O fracasso do time B

Thalita Ezequiel 

Em 2017, quando foi anunciado que o Galo contaria com um time B, o projeto foi visto com bons olhos. Afinal de contas, a ideia de dar mais tempo de adaptação aos jogadores que passam da idade das categorias de base, mas ainda não estão prontos para o profissional, é, de fato, muito interessante. A iniciativa já foi realizada em alguns clubes europeus e em poucos brasileiros.

No entanto, o que vimos na elaboração do time B do Galo foi o aproveitamento de jogadores sem o mínimo nível técnico para vestir a camisa alvinegra.
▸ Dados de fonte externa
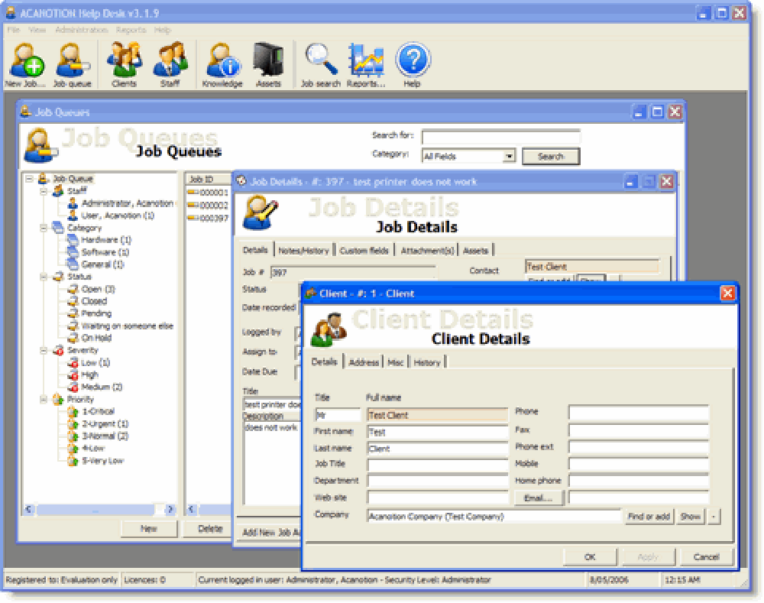Screen dimensions: 764x603
Task: Click the Search button
Action: click(x=551, y=156)
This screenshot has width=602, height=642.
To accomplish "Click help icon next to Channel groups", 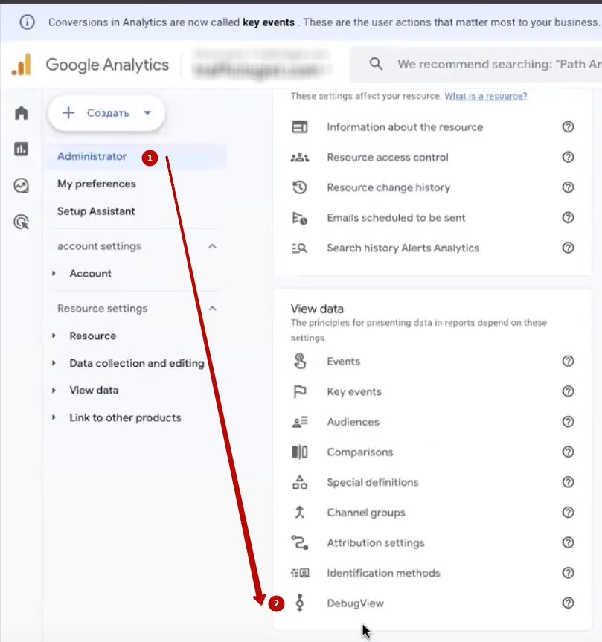I will click(568, 513).
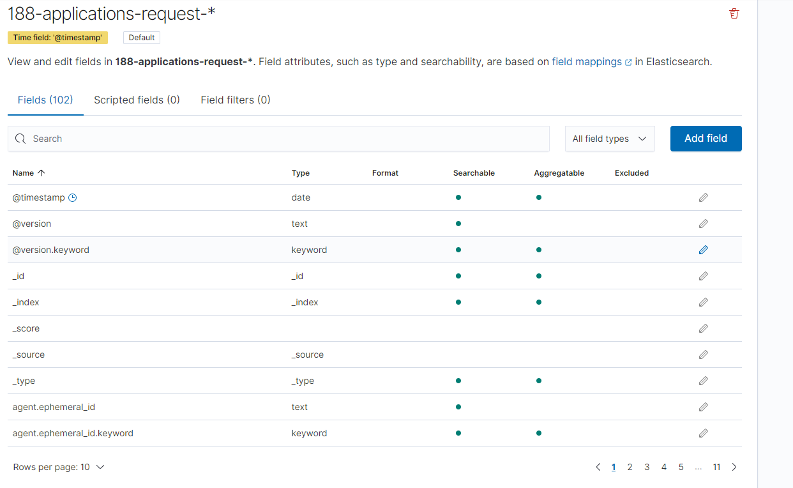The height and width of the screenshot is (488, 793).
Task: Edit the @version.keyword field pencil icon
Action: 703,250
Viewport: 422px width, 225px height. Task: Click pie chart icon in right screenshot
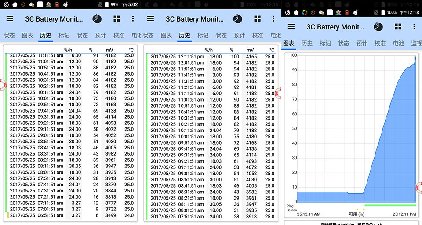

Atletas como Leleu, Mansur e Xavier, mesmo já tendo mostrado seu futebol (ou a ausência dele) em diversas ocasiões, ganharam a oportunidade de sugar mais do clube, sem nenhuma possibilidade de contrapartida. Enquanto isso, jogadores que mereciam mais tempo em campo para a bendita transição, aqueles que acabaram de subir da base, eram preteridos em muitas ocasiões.

Durante a Florida Cup, pudemos acompanhar o time B e avaliar o porquê da extinção do projeto com apenas um ano de duração. Mesmo que consigamos destacar alguns nomes, como Thalis, Rodrigão e Pablo, que talvez poderiam atuar em times da série B, isso não justifica a manutenção do investimento em diversos jogadores com nível técnico baixíssimo. Além disso, é gritante o tanto que a base está aquém do que pode fornecer ao clube e deve ser melhorada, o que já está em curso com a nova diretoria.

O projeto do time B pode ser positivo em um cenário de maior qualidade técnica nas categorias de base e convicção dos seus objetivos enquanto fase de transição. Quem sabe em uma futuro não muito distante, com uma gestão séria e compromissada com a evolução do clube no cenário esportivo, não possamos contar novamente com essa oportunidade de amadurecimento dos jogadores que estouram a idade do time sub-20.